There has been a lot of talk about Thunderbolt and we’ve already seen motherboards from all of the major manufacturers that support the new standard, as well as many Ultrabooks and even a tablet and that doesn’t even take Apple into account. What we haven’t really seen a lot of so far is accessories, but we did spot a fair few new products at Computex, so we thought we’d share them with you.
First up we have a very compact Thunderbolt dock made by Pegatron, although this is an OEM product and we don’t know quite where it’ll turn up or under what brand. It has a pair of Thunderbolt ports, as well as three USB 3.0 ports courtesy of a FrescoLogic FL1100 host controller, an HDMI port and an Ethernet port. This should hopefully end up being an affordable solution once it launches, at least more so than Belkin’s Thunderbolt Express Dock which is priced at US$399.
Next up we have a docking solution from Sunix which is unlike anything we’ve seen so far and it’s also easily the biggest docking solution we’ve ever seen. It adds the usual connectivity options you’d expect from a dock such as four USB 3.0 ports, three audio jacks, optical S/PDIF out, a Gigabit Ethernet port and a memory card reader. It also supports daisy chaining, but these features are pretty much the norm. What Sunix has done to stand out is to add a slot-loaded slim Blu-ray writer, as well as an internal 3.5-inch SATA 6Gbps drive. This makes the Sunix solution night on half a PC and it’s actually bigger than many nettops we’ve seen.
HighPoint was showing off its range of RocketThunder modules which are intended for both storage solutions with SATA as well as SAS, but also towards external drive enclosures with options for various slot configurations. Due to the limited bandwidth of Thunderbolt, none of HighPoint’s solutions are aimed towards external graphics expansion, although at least one model could potentially be used for it had it had an open ended PCI Express x4 slot. The company also showed off a simple Thunderbolt to SATA 6Gbps dual hard drive dock that works the same way a USB 3.0 hard drive dock does.
Netstore was showing off a pair of external units that can accept up to three PCI Express cards depending on model, but once again, the bandwidth is limited. The company is also offering a PCI Express to ExpressCard 34 adapter so notebook expansion cards can be used with Thunderbolt equipped notebooks or Ultrabooks that lack ExpressCard slots.

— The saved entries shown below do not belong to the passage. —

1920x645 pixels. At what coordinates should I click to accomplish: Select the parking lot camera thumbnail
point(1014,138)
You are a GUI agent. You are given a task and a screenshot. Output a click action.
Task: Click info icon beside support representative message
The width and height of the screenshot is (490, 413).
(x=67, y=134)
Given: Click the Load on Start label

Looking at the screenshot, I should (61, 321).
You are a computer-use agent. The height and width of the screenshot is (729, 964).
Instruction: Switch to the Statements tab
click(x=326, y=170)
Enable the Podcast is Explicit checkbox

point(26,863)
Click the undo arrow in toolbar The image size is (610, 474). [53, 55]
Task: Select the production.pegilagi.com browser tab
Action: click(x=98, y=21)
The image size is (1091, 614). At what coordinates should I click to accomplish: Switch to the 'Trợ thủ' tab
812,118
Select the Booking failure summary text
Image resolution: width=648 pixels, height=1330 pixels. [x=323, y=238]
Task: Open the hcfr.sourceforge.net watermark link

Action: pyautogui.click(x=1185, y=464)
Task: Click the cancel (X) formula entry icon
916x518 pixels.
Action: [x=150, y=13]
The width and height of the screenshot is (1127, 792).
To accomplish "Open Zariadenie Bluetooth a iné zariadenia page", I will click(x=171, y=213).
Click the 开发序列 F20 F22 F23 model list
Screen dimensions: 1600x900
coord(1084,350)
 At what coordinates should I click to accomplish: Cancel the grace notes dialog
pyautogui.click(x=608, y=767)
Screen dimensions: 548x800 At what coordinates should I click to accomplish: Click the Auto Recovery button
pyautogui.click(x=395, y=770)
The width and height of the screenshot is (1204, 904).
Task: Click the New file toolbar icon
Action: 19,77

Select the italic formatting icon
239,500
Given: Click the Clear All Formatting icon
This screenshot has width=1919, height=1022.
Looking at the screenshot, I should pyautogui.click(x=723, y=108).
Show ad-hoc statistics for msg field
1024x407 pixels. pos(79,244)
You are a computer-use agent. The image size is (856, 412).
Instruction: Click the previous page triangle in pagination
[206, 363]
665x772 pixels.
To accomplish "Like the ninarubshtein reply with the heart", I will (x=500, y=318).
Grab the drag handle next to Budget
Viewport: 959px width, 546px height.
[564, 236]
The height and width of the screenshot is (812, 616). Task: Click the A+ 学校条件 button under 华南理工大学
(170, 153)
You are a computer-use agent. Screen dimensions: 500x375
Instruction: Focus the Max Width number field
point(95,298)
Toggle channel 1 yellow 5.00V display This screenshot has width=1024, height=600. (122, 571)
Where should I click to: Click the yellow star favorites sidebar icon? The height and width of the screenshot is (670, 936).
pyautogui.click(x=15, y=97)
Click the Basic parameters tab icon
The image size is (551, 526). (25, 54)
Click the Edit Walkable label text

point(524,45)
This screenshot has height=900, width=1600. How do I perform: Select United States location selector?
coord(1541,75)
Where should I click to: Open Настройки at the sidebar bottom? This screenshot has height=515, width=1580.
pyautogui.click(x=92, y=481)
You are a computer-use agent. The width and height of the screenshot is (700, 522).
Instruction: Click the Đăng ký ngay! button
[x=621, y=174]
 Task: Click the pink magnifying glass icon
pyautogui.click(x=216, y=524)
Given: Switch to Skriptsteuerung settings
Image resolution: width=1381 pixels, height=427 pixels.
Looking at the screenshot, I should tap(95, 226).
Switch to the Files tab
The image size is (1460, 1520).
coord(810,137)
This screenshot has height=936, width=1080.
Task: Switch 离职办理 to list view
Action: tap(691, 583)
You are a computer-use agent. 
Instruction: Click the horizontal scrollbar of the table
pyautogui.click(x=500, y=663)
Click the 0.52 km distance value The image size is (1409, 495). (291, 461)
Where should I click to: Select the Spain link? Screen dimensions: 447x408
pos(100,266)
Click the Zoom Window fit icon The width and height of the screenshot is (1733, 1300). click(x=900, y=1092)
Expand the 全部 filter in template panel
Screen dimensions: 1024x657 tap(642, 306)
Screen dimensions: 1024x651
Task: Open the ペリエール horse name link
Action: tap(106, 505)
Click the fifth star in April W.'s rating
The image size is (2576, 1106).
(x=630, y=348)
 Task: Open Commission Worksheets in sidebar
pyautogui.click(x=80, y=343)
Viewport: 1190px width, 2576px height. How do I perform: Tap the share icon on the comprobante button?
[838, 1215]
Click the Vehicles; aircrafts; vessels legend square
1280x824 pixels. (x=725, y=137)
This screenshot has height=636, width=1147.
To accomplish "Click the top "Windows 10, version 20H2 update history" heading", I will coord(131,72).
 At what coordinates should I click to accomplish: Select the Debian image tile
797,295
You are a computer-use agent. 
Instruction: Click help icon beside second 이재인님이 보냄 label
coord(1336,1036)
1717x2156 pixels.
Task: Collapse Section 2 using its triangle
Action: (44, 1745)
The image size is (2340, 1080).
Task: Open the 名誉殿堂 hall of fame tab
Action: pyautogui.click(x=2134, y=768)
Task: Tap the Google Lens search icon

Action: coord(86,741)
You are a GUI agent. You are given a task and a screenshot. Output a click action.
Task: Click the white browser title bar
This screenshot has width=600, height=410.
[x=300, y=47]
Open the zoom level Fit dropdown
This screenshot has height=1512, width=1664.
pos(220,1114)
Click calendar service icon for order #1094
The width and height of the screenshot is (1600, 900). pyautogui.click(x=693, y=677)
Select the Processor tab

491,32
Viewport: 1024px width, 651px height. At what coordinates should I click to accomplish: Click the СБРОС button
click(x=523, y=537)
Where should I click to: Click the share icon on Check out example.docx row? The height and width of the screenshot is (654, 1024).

QNAP and Raidon were both show off various external enclosures, of which Raidon’s dual drive 2.5-inch enclosure is the unusual one out of the lot. Not only does it have Thunderbolt connectivity, but it also supports expansion via an eSATA port. The other enclosures were pretty standard affairs that accept up to four 3.5-inch drives.
We weren’t exactly blown away by the imagination by the manufacturers making Thunderbolt devices, but then again, technically it’s just an external x4 PCI Express interface as far as most of us are concerned. The display connectivity part didn’t seem to have been considered by anyone, but maybe we’ll see something more interesting with regards to that come Display Taiwan 2012 next week.
Kitguru says: The good news is that Thunderbolt is no longer Apple exclusive and we’re finally starting to see a wide range of products that uses the interface, but USB 3.0 is still a lot cheaper and not always that much slower.